Use in meat marinades, salad dressings and sauces. This recipe takes 3 weeks

serves 4 cups
prep time 5 Min


  •   2 clove
    garlic, peeled and diced
  •   4
    whole dry bay leaves
  •   1 Tbsp
    oregano, dried
  •   3 Tbsp
    rosemary, dried
  •   1 tsp
    dry red pepper flakes
  •   1/2 tsp
    whole black peppercorns
  •   4 c
    red wine vinegar

How To Make

  • 1
    Place all ingredients except vinegar in a large, clean glass jar. Heat vinegar in a noncorrosive pan (enamel, stainless steel or glass) until almost boiling.

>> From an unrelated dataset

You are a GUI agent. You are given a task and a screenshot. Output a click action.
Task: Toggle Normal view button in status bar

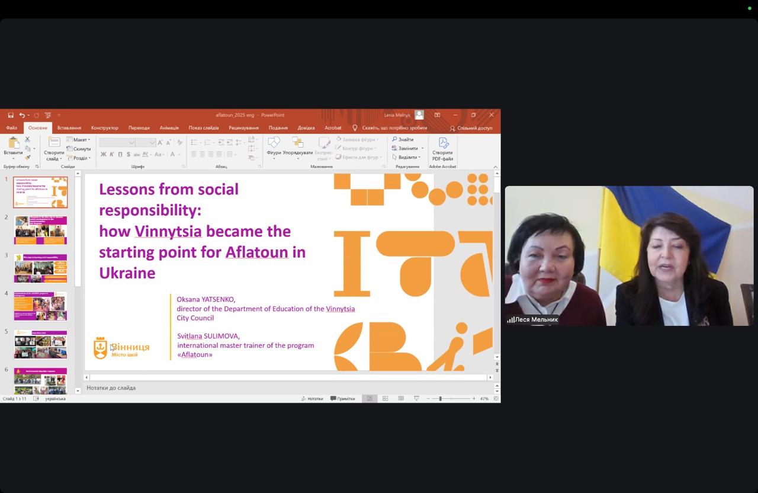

Pour heated vinegar into the jar and stir mixture with a wooden spoon. Cover with a tight lid or plastic wrap secured with a rubber band. Place jar on the counter for 3 or more weeks, shaking occasionally to mix ingredients.
  • 2
    When mixture has reached desired flavor intensity, strain through several layers of cheesecloth to remove any large bits. Strain the mixture again through coffee filters to achieve a crystal clear vinegar. Pour finished vinegar into clean, glass bottles and cork tightly. Label and use within 6 months for best flavor.